The quantity N × σ × φ is the saturation activity Asat, the maximum activity theoretically achievable by irradiating the target at this flux for an infinite time. The factor (1 − exp(−λt)) is the saturation fraction, which rises from 0 at t = 0 and approaches 1 asymptotically. After one product half-life, the saturation fraction is exactly 50%. After 3.32 half-lives, it reaches 90%. This diminishing-return relationship shapes the economics of isotope production: irradiating Mo-99 (T1/2 = 66 hr) targets for 5 to 7 days reaches 85 to 94% of saturation, while irradiating for 2 weeks adds only a small additional yield.
Production mode is used across nuclear medicine (Mo-99/Tc-99m generators, I-131, Lu-177, Y-90), industrial radiography (Ir-192, Co-60, Se-75), environmental tracing (Au-198 sediment tracers), and analytical chemistry (neutron activation analysis). Burnup mode covers the complementary problem: tracking the depletion of a target material, such as a boron control poison, a uranium fuel nuclide, or a neutron absorber used in shielding, where the quantity of interest is how much of the original material remains after a given irradiation period at a given flux.
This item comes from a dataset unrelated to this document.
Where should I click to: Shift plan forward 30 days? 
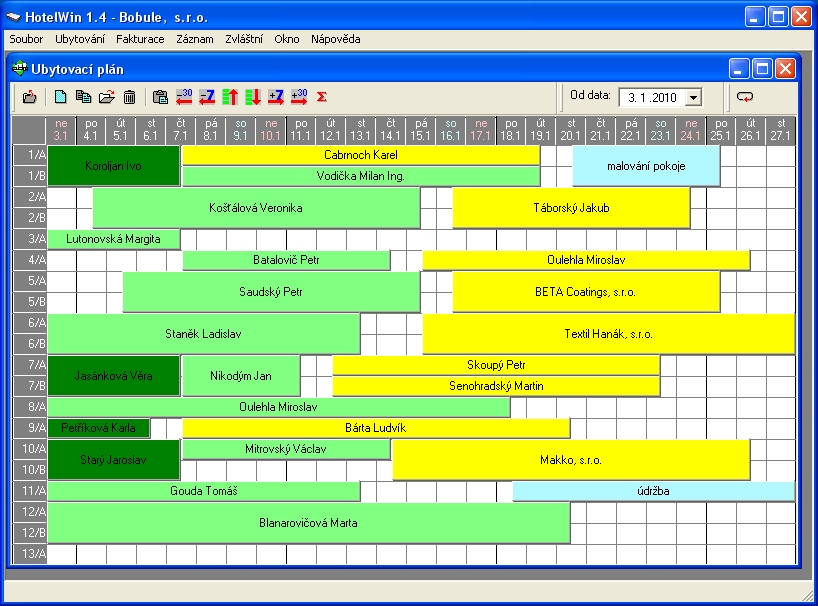pos(299,97)
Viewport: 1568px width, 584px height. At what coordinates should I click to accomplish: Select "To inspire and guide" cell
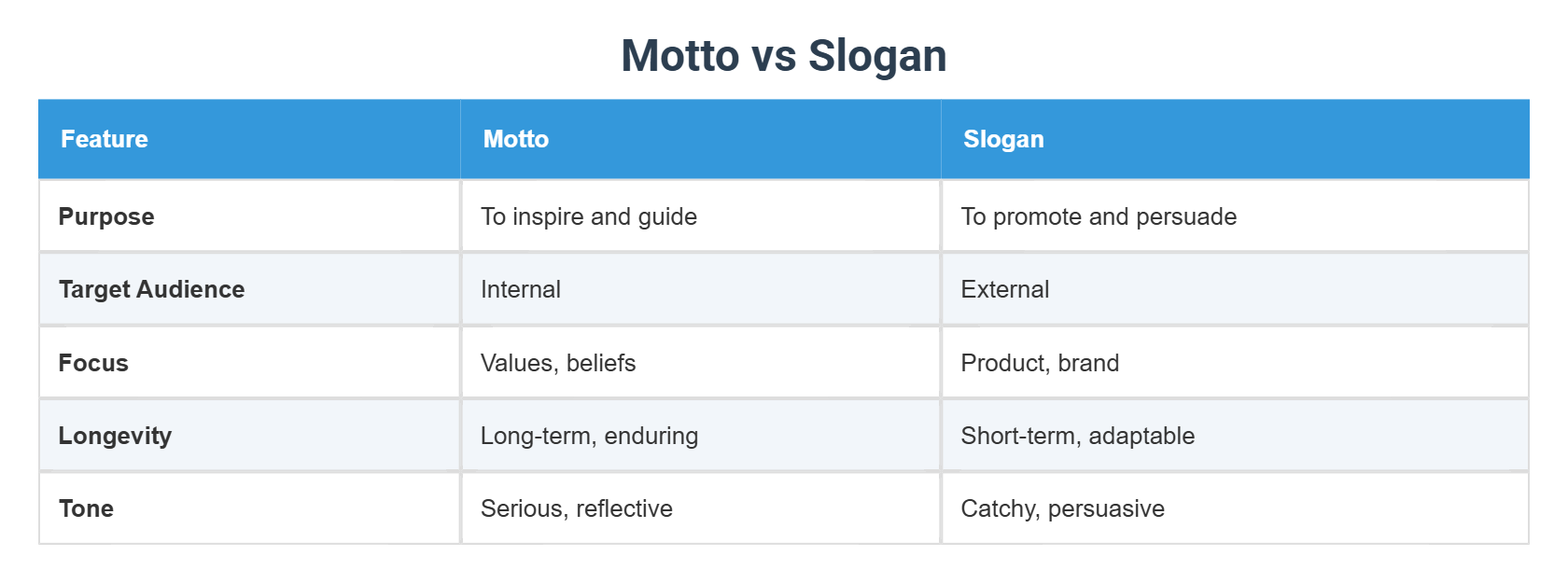(589, 216)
Both calculations share the same mathematical structure: an exponential approach to a limiting value. In production, the approach is to saturation activity controlled by the product decay constant. In burnup, the approach is to complete depletion controlled by the effective burnup rate constant σφ. This calculator covers both modes with scientific-notation input for the flux and atom count, since these quantities routinely span 15 orders of magnitude across different applications.